Instruction for the entries that follow: retype exactly the lines from the line with "Click the connection status icon labeled 4" to the line with "Task: Click the 审图号 GS京 (2022) 0372号 text", both included, and omit all others.

#####

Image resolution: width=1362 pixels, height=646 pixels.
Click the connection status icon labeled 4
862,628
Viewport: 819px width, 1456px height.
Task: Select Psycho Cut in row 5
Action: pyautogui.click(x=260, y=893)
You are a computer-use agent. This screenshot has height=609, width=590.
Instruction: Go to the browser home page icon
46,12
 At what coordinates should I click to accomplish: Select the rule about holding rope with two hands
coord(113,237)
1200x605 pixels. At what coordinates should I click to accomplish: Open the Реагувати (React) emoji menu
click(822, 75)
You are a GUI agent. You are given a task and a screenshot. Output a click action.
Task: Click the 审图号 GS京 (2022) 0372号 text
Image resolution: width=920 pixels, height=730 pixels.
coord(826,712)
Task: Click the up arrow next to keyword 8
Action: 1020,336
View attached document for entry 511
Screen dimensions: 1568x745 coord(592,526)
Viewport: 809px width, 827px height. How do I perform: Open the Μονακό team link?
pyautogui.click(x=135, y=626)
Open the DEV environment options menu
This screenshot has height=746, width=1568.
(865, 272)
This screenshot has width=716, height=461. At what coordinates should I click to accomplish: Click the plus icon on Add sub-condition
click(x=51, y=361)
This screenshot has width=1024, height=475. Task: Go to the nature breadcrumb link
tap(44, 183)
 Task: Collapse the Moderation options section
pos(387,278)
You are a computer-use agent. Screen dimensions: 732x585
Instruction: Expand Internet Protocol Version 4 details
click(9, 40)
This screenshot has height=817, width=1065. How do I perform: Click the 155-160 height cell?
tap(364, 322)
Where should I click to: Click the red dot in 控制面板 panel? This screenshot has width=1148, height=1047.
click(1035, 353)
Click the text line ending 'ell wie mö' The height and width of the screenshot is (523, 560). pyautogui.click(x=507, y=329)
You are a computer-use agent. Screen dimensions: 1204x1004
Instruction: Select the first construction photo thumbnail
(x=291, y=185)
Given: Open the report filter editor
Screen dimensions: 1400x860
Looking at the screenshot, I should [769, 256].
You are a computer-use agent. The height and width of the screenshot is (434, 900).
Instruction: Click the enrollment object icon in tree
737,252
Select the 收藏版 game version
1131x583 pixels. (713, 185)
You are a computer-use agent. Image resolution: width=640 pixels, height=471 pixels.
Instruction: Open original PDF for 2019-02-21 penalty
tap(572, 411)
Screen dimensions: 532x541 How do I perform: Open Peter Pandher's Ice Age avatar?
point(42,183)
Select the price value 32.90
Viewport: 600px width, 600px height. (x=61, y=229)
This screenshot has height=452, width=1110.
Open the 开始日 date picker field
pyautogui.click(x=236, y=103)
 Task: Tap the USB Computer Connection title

#####

Response below:
Click the connection status icon labeled 4
862,628
Viewport: 819px width, 1456px height.
Task: Select Psycho Cut in row 5
Action: pyautogui.click(x=260, y=893)
You are a computer-use agent. This screenshot has height=609, width=590.
Instruction: Go to the browser home page icon
46,12
 At what coordinates should I click to accomplish: Select the rule about holding rope with two hands
coord(113,237)
1200x605 pixels. At what coordinates should I click to accomplish: Open the Реагувати (React) emoji menu
click(822, 75)
You are a GUI agent. You are given a task and a screenshot. Output a click action.
Task: Click the 审图号 GS京 (2022) 0372号 text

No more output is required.